This article was co-written by: Prof Yehuda Schoenfeld, Shani Dahan and Yahel Segal
The concept of the mosaic of autoimmunity was initially coined in 1989 by Shoenfeld et al, referring to the complex interaction of genetic, hormonal, immunological and environmental factors in the pathogenesis of autoimmune diseases.
During the past decades, the incidence of autoimmune diseases has increased,[2,3] whereas human genetics have not experienced much turmoil. In an attempt to elucidate this epidemiology, many environmental factors have been explored in relation to their correlation with autoimmune diseases. A prominent example is vitamin D deficiency, which has long been studied as one of the environmental factors in the development of autoimmune diseases such as multiple sclerosis (MS), type 1 diabetes and systemic lupus erythematosus (SLE).[4-9]
Dietary habits have long been known to have a crucial influence on human health, affecting the risk for hypertension, heart diseases and stroke, as well as influencing the development of cancer.[10-13] Therefore, when considering the complex web of factors compiling the mosaic of autoimmunity, it is not surprising that various novel dietary elements were recently found to play a role in disease development and prevention.
In fact, there is no question that ‘we are what we eat’, and it is probably safe to assume every ingredient we consume has some effect on our health and specifically on our immune system.
There are several components of our diet for which there are relevant evidence as to their effect on rheumatic autoimmune diseases;
First, salt was demonstrated to influence Th17 cells, which are known to play an integral part in several autoimmune diseases such as Rheumatoid Arthritis (RA), Systemic Lupus Erythematosus (SLE), MS and psoriasis.[14-18] When examining the effect of high-salt diet on mice with Experimental Autoimmune Encephalitis (EAE), a murine model for MS, studies found the disease to be aggravated by high salt intake, through different molecular mechanisms.
A recent observational study performed in Sweden, evaluating 1285 subjects from the Epidemiological Investigation of Rheumatoid Arthritis (EIRA), showed an increased risk of Anti Citrullinated Peptide Antibodies (ACPA) positivity among high sodium intake heavy smokers. This eludes to a synergistic detrimental effect of sodium consumption and smoking in RA.
The next nutritional factor comprising the mosaic is spicy food. Spices have been a cardinal part of culinary cultures around the world, with chilli peppers being the most widely used seasoning, especially in China, Mexico and Italy.

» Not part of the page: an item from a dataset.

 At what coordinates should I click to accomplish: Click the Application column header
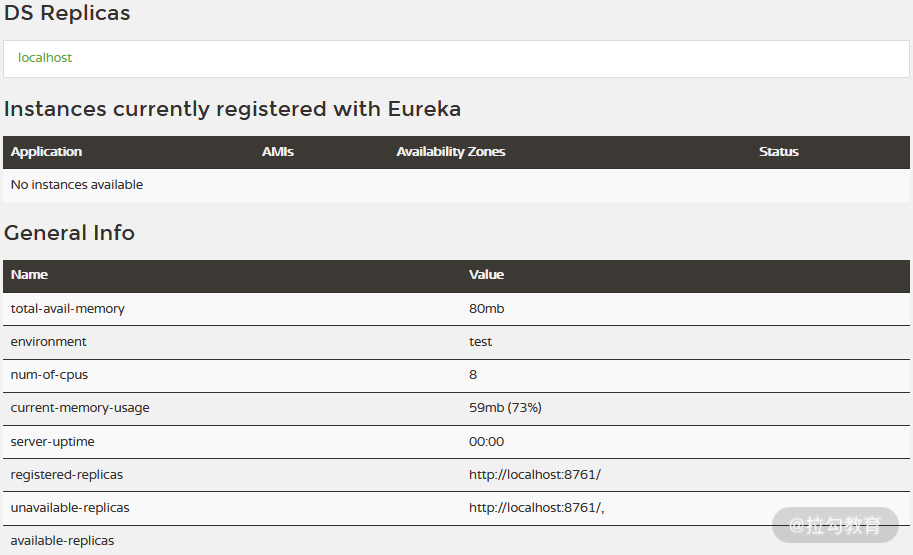[x=46, y=152]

The beneficial effects of spices are related to their bioactive ingredients such as capsaicin. Capsaicin, the main active ingredient of chilli peppers, is a phytochemical which is responsible for the characteristic hot taste of these plants. Recent studies have focused on investigating the influence of capsaicin in the pathogenesis of some autoimmune rheumatic diseases, with the most extensive data available in RA. Capsaicin was demonstrated to exert a beneficial effect in a clinical randomised controlled trial involving 31 RA patients.
Topical capsaicin administration (0.025%), applied on painful knees four times a day, for a period of four weeks, was demonstrated to induce a 57% reduction in pain assessment as compared to the placebo group. Topical capsaicin has been also evaluated in severely affected fibromyalgia patients, demonstrating short-term efficacy.

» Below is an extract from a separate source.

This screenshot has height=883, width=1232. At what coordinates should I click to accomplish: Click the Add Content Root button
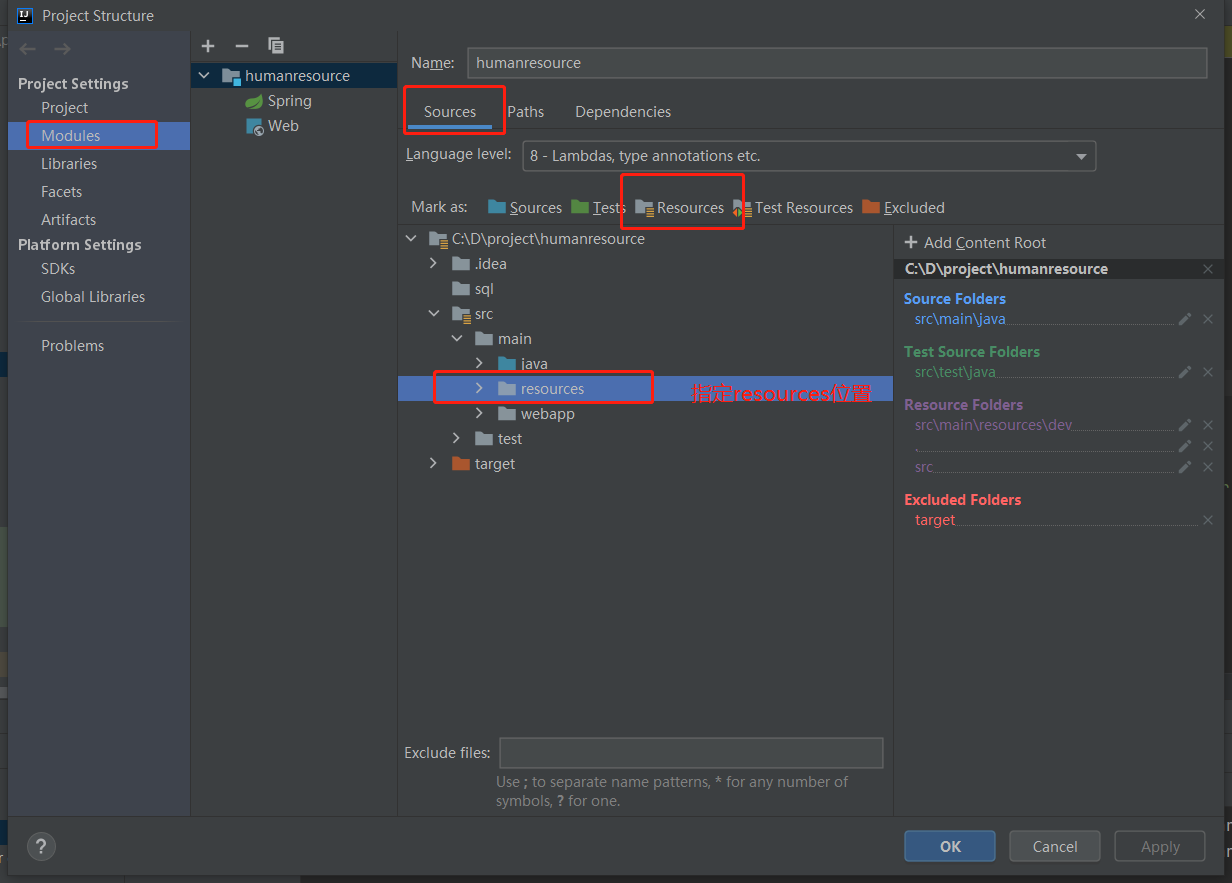[x=975, y=242]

In a randomized trial of 130 fibromyalgia patients, topical administration on 0.075% topical capsaicin three times daily for six weeks, resulted in a significant improvement of several pain outcomes, such as myalgic score and the pressure pain threshold, compared to controls.

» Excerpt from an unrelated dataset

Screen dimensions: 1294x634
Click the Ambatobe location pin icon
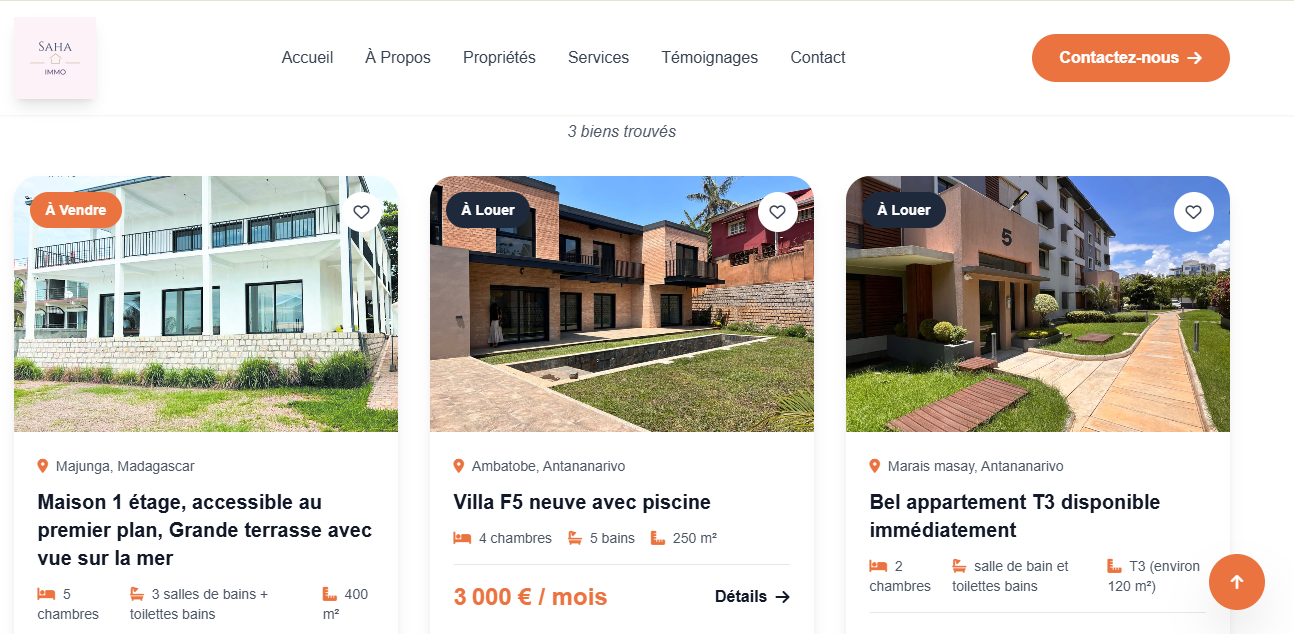tap(459, 466)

Last but not least in the nutritional factors of the mosaic is Curcumin is a principal active component of the common spice Curcuma longa (turmeric), and its use dates back nearly 4000 years to India, where it has been used as a culinary spice and had religious significance.
Recently, the scientific community began exploring this substance for its effects on the human immune system and immune pathologies. The descibed mechanisms for the effect induced by curcumin included elevated expression of antioxidative stress and anti-inflammatory related genes; increased regulatory T cells (Treg) expression along with decreased Th1 expression; and a shift toward regulatory B cells, with a rise in protective anti-inflammatory antibody production.
A clinical trial that assessed the effect of turmeric supplementation (standardised to 66mg curcumin daily) on lupus nephritis patients, showed a significant decrease in proteinuria, systolic blood pressure and haematuria in the turmeric group, while the control group presented no significant effect.
To summarise, the mosaic of autoimmunity has been a well-established concept for more than two decades; however various pieces of the mosaic continue to unravel as research progresses. Autoimmune rheumatic diseases are chronic diseases, greatly influenced by the life style of their carrier. In light of this, nutritional agents represent an attractive alternative to conventional therapeutics and require further investigation.
Current data suggests dietary factors hold significant effects on both the innate and the adaptive immune system. While salt appears to promote inflammation in various mechanisms, it seems that consumption of curcumin and spicy food may attenuate immune hyperactivity. These factors compile a novel, unexplored mosaic of autoimmunity, leaving some piquant taste for more!